PROBLEM STATEMENT:
Copy the listing below line for line, keeping every character unchanged.

##### RECORDS SUPPLIED

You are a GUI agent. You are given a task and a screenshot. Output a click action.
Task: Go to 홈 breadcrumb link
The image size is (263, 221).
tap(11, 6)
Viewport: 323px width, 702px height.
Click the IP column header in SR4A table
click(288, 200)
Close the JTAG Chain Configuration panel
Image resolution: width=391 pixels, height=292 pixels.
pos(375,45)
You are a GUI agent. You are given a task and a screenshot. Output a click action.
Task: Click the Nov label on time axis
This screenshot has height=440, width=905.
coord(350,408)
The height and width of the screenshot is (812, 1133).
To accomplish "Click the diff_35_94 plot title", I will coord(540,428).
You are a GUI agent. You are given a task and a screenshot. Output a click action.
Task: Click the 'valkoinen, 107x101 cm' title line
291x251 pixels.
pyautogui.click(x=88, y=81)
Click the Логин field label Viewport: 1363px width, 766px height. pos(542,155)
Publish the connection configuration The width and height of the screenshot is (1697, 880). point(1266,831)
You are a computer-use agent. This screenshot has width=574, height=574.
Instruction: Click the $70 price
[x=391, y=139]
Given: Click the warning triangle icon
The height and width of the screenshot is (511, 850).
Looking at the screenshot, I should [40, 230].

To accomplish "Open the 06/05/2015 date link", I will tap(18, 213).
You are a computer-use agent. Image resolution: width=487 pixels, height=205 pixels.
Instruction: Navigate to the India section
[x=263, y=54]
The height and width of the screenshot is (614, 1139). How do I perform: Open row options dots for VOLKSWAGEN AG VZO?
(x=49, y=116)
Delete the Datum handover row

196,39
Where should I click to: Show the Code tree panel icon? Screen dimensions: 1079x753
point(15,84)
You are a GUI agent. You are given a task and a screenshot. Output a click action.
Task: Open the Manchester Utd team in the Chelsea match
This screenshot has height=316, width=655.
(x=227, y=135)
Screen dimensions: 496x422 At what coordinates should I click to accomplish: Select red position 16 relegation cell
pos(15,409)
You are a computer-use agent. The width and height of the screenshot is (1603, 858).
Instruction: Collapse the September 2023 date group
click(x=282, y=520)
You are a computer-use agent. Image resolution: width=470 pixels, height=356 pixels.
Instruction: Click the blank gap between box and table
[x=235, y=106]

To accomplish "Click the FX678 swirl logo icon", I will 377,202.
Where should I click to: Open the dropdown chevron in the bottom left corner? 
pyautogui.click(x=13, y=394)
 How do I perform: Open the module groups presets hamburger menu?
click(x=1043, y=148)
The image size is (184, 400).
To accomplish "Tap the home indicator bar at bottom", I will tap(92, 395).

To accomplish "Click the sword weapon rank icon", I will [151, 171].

##########

ANSWER TO THIS PROBLEM:
You are a GUI agent. You are given a task and a screenshot. Output a click action.
Task: Go to 홈 breadcrumb link
The image size is (263, 221).
tap(11, 6)
Viewport: 323px width, 702px height.
Click the IP column header in SR4A table
click(288, 200)
Close the JTAG Chain Configuration panel
Image resolution: width=391 pixels, height=292 pixels.
pos(375,45)
You are a GUI agent. You are given a task and a screenshot. Output a click action.
Task: Click the Nov label on time axis
This screenshot has height=440, width=905.
coord(350,408)
The height and width of the screenshot is (812, 1133).
To accomplish "Click the diff_35_94 plot title", I will coord(540,428).
You are a GUI agent. You are given a task and a screenshot. Output a click action.
Task: Click the 'valkoinen, 107x101 cm' title line
291x251 pixels.
pyautogui.click(x=88, y=81)
Click the Логин field label Viewport: 1363px width, 766px height. pos(542,155)
Publish the connection configuration The width and height of the screenshot is (1697, 880). point(1266,831)
You are a computer-use agent. This screenshot has width=574, height=574.
Instruction: Click the $70 price
[x=391, y=139]
Given: Click the warning triangle icon
The height and width of the screenshot is (511, 850).
Looking at the screenshot, I should [40, 230].

To accomplish "Open the 06/05/2015 date link", I will tap(18, 213).
You are a computer-use agent. Image resolution: width=487 pixels, height=205 pixels.
Instruction: Navigate to the India section
[x=263, y=54]
The height and width of the screenshot is (614, 1139). How do I perform: Open row options dots for VOLKSWAGEN AG VZO?
(x=49, y=116)
Delete the Datum handover row

196,39
Where should I click to: Show the Code tree panel icon? Screen dimensions: 1079x753
point(15,84)
You are a GUI agent. You are given a task and a screenshot. Output a click action.
Task: Open the Manchester Utd team in the Chelsea match
This screenshot has height=316, width=655.
(x=227, y=135)
Screen dimensions: 496x422 At what coordinates should I click to accomplish: Select red position 16 relegation cell
pos(15,409)
You are a computer-use agent. The width and height of the screenshot is (1603, 858).
Instruction: Collapse the September 2023 date group
click(x=282, y=520)
You are a computer-use agent. Image resolution: width=470 pixels, height=356 pixels.
Instruction: Click the blank gap between box and table
[x=235, y=106]

To accomplish "Click the FX678 swirl logo icon", I will 377,202.
Where should I click to: Open the dropdown chevron in the bottom left corner? 
pyautogui.click(x=13, y=394)
 How do I perform: Open the module groups presets hamburger menu?
click(x=1043, y=148)
The image size is (184, 400).
To accomplish "Tap the home indicator bar at bottom", I will tap(92, 395).

To accomplish "Click the sword weapon rank icon", I will [151, 171].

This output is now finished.